Admitting that its image cropping algorithms may still not be mature enough to stop the bias, Twitter has vowed to give users more choices in how images appear on its platform. The micro-blogging platform tested the existing machine learning (ML) system that decides how to crop images before bringing it to its platform.
"While our analyses to date haven't shown racial or gender bias, we recognise that the way we automatically crop photos means there is a potential for harm," Twitter CTO Parag Agrawal and CDO Dantley Davis wrote in a blog post on Thursday.
"We should've done a better job of anticipating this possibility when we were first designing and building this product," they added.
The company said it will decrease its reliance on ML-based image cropping by giving people more visibility and control over what their images will look like in a Tweet. Twitter is currently conducting additional analysis to add further rigour to its testing and is exploring ways to open-source the analysis.
The image cropping system relies on saliency, which predicts where people might look first.

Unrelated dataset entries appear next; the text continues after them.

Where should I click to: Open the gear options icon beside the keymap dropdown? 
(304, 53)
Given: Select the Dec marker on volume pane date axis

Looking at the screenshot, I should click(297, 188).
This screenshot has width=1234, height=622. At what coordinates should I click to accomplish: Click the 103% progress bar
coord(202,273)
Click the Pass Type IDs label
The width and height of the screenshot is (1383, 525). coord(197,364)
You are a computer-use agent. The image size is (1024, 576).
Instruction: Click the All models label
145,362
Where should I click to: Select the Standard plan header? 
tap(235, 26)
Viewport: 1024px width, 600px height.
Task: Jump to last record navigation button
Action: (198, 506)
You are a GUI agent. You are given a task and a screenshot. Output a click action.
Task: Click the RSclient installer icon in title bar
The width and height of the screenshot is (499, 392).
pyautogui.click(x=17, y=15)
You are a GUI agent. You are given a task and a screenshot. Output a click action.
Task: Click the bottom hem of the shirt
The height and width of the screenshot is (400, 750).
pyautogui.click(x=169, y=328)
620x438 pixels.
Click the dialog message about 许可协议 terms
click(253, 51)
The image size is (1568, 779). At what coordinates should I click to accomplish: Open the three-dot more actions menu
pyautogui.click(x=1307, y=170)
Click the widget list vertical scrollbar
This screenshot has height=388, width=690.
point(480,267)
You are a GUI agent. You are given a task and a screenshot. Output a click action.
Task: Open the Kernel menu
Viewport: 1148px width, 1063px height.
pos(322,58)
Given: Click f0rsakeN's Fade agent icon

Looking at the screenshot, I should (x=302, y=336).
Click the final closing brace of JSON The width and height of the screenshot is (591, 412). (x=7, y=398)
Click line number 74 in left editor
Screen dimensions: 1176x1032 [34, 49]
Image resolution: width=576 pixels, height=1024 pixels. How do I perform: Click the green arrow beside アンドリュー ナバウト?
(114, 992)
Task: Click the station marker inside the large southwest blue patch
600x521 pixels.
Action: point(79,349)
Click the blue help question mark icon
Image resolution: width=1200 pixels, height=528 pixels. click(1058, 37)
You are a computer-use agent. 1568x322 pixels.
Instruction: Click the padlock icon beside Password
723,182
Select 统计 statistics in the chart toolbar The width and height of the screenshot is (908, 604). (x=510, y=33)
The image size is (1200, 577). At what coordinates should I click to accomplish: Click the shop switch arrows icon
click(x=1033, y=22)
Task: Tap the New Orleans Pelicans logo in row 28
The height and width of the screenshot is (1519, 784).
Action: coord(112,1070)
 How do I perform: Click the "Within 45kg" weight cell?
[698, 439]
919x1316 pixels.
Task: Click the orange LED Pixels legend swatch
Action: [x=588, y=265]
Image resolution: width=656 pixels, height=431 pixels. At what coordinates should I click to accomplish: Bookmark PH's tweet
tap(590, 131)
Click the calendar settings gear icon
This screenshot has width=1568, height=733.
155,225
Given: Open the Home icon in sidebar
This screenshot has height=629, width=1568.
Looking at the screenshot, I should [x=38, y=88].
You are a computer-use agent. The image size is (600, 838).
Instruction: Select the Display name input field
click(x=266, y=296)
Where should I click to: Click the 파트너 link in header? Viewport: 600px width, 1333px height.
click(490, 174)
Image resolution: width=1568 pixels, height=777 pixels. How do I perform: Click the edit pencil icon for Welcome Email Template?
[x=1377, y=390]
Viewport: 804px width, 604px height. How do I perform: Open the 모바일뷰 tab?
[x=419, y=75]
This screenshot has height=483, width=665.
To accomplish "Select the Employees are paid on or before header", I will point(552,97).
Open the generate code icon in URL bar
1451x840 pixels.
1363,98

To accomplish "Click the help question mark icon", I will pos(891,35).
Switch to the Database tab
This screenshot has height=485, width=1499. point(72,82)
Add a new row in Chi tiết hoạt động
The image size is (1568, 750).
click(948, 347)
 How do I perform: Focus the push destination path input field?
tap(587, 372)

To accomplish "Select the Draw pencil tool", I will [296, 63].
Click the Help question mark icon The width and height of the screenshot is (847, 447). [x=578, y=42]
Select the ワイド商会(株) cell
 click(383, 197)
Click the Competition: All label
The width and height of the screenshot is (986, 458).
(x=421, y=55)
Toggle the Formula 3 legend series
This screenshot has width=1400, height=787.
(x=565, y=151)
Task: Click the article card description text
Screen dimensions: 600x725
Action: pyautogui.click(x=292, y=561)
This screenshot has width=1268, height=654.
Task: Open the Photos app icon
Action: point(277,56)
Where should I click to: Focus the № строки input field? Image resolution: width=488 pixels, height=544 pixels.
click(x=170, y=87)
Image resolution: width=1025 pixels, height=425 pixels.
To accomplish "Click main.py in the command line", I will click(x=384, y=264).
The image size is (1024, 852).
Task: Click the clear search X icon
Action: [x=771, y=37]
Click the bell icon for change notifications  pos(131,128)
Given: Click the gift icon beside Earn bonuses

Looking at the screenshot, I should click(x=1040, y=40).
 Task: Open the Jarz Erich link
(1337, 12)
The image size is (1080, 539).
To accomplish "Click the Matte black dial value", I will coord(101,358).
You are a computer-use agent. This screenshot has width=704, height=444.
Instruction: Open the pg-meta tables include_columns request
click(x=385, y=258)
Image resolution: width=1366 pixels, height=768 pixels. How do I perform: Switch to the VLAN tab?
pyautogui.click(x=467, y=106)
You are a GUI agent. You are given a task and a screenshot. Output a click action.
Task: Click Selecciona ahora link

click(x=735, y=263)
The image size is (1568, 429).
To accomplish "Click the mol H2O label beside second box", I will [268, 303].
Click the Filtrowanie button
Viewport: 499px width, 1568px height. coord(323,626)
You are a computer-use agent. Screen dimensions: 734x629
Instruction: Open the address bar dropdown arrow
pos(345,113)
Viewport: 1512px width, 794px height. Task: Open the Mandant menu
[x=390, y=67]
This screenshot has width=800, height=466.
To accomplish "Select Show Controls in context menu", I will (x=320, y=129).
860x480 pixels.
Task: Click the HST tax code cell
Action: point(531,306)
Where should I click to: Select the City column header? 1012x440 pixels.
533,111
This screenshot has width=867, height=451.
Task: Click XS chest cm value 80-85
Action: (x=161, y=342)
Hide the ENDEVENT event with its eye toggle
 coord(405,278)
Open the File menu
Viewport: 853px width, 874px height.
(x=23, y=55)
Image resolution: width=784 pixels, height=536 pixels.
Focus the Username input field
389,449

For its initial bias analysis, Twitter tested pair-wise preference between two demographic groups (White-Black, White-Indian, White-Asian and male-female).
"We located the maximum of the saliency map, and recorded which demographic category it landed on. We repeated this 200 times for each pair of demographic categories and evaluated the frequency of preferring one over the other," Agrawal said.
Twitter said giving people more choices for image cropping and previewing what they'll look like in the Tweet composer may help reduce the risk of harm.
Going forward, the company will follow the "what you see is what you get" principles of design, meaning the photo you see in the Tweet composer is what it will look like in the Tweet. There may be some exceptions to this, such as photos that aren't a standard size or are really long or wide.
"Bias in ML systems is an industry-wide issue, and one we're committed to improving on Twitter. We're aware of our responsibility, and want to work towards making it easier for everyone to understand how our systems work," Agrawal said.